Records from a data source
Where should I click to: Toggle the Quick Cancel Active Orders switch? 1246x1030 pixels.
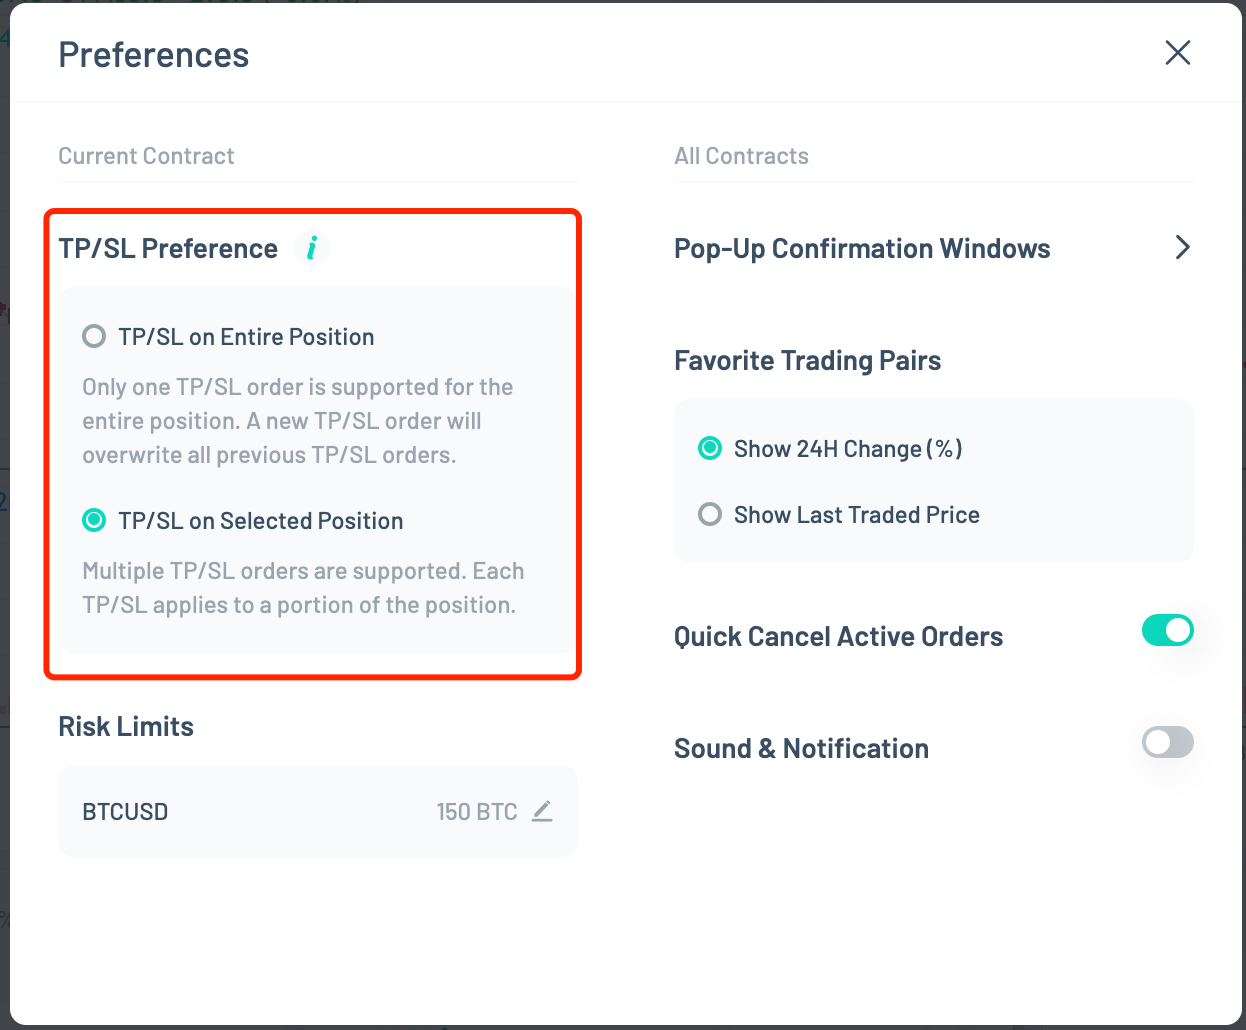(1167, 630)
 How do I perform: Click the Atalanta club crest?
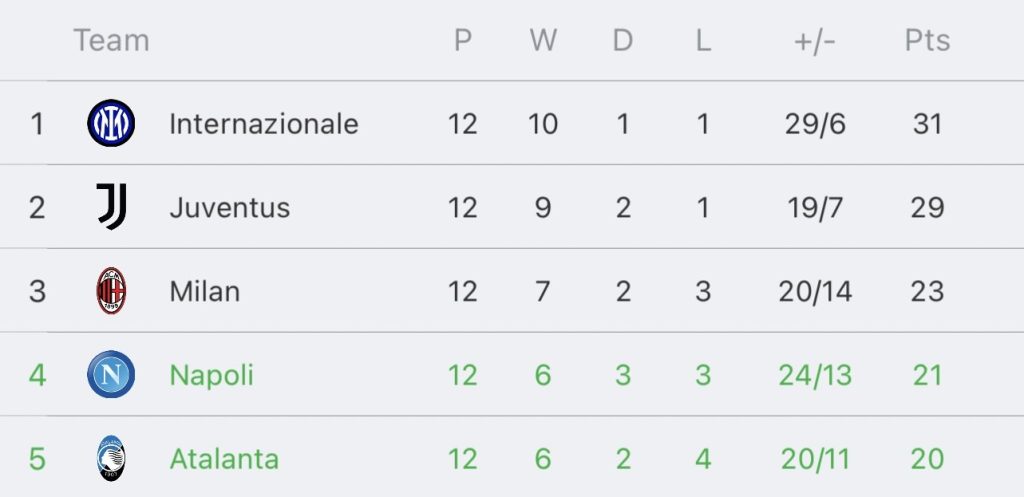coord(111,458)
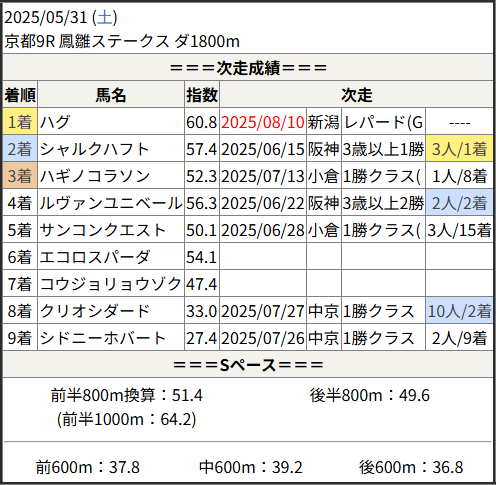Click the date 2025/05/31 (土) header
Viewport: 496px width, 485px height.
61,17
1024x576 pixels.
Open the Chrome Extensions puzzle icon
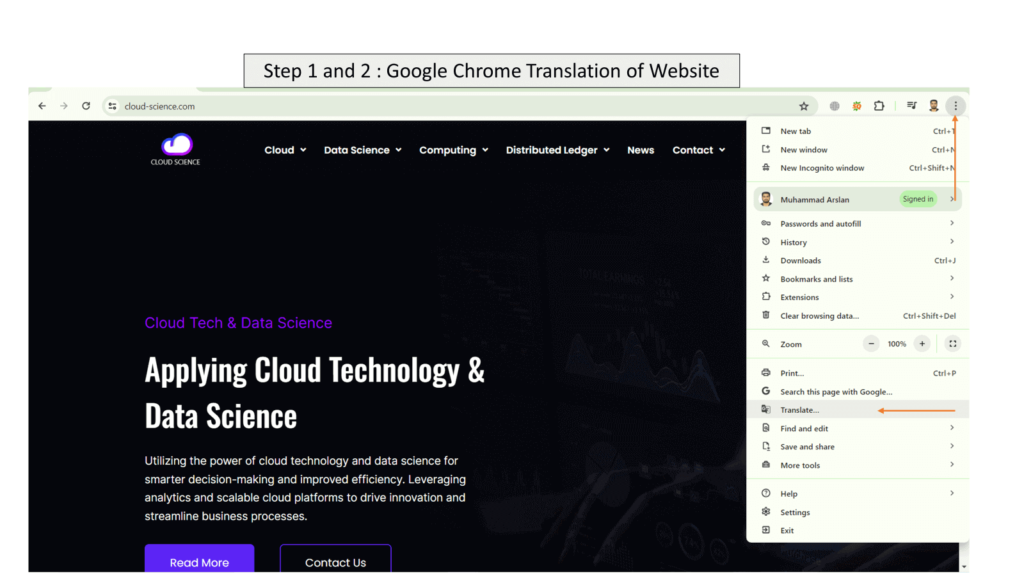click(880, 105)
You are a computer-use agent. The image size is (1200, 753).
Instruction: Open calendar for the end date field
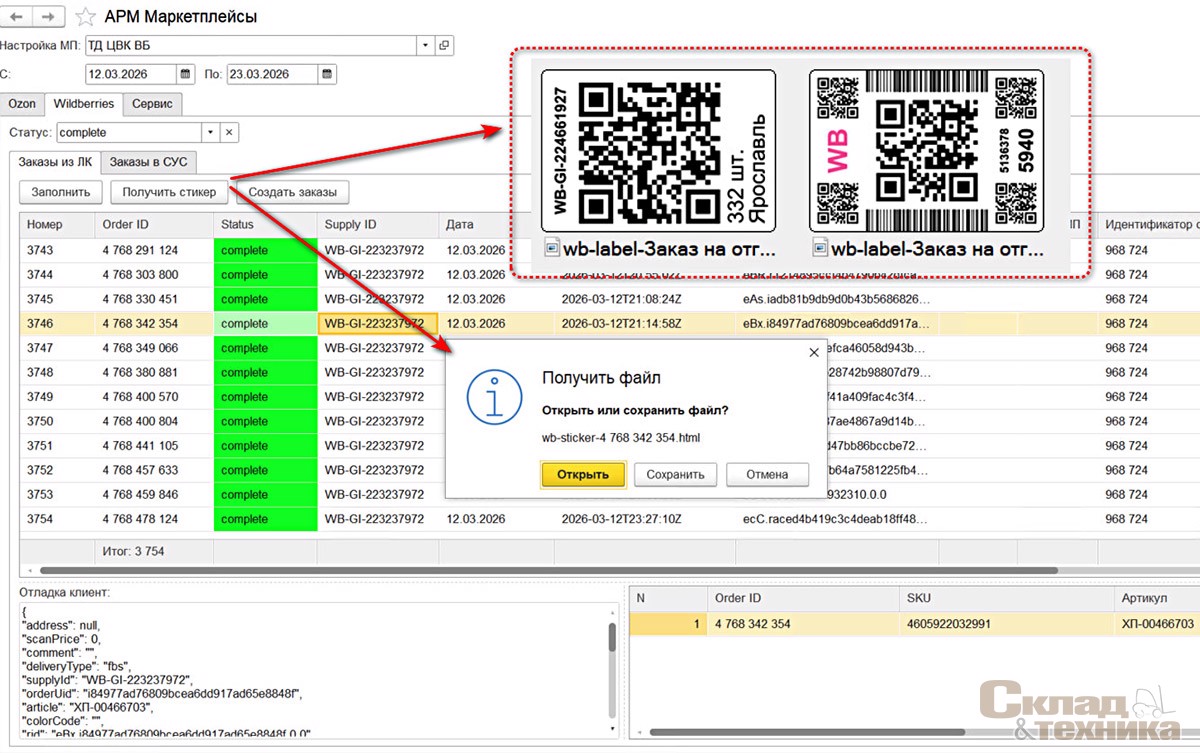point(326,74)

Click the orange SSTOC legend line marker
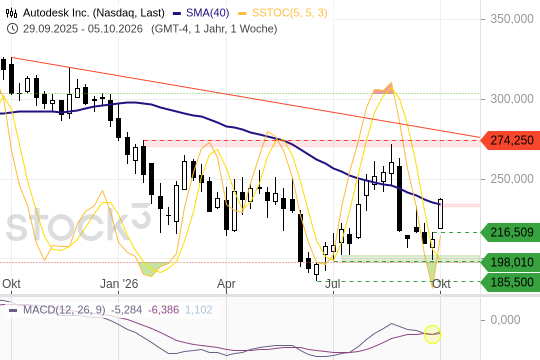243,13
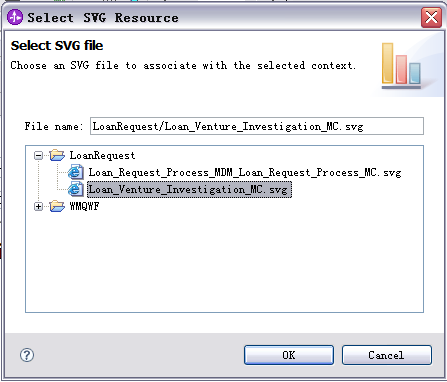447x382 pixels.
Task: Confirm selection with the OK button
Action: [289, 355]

### Your instructions
Starting with the line that contains "1024x576 pixels." and ending with the last line of the data above, transcribe exactly those lines and no others, without pictures.

### The answer
1024x576 pixels.
Open the Chrome Extensions puzzle icon
click(880, 105)
You are a computer-use agent. The image size is (1200, 753).
Instruction: Open calendar for the end date field
point(326,74)

Click the orange SSTOC legend line marker
243,13
447x382 pixels.
Task: Confirm selection with the OK button
Action: [289, 355]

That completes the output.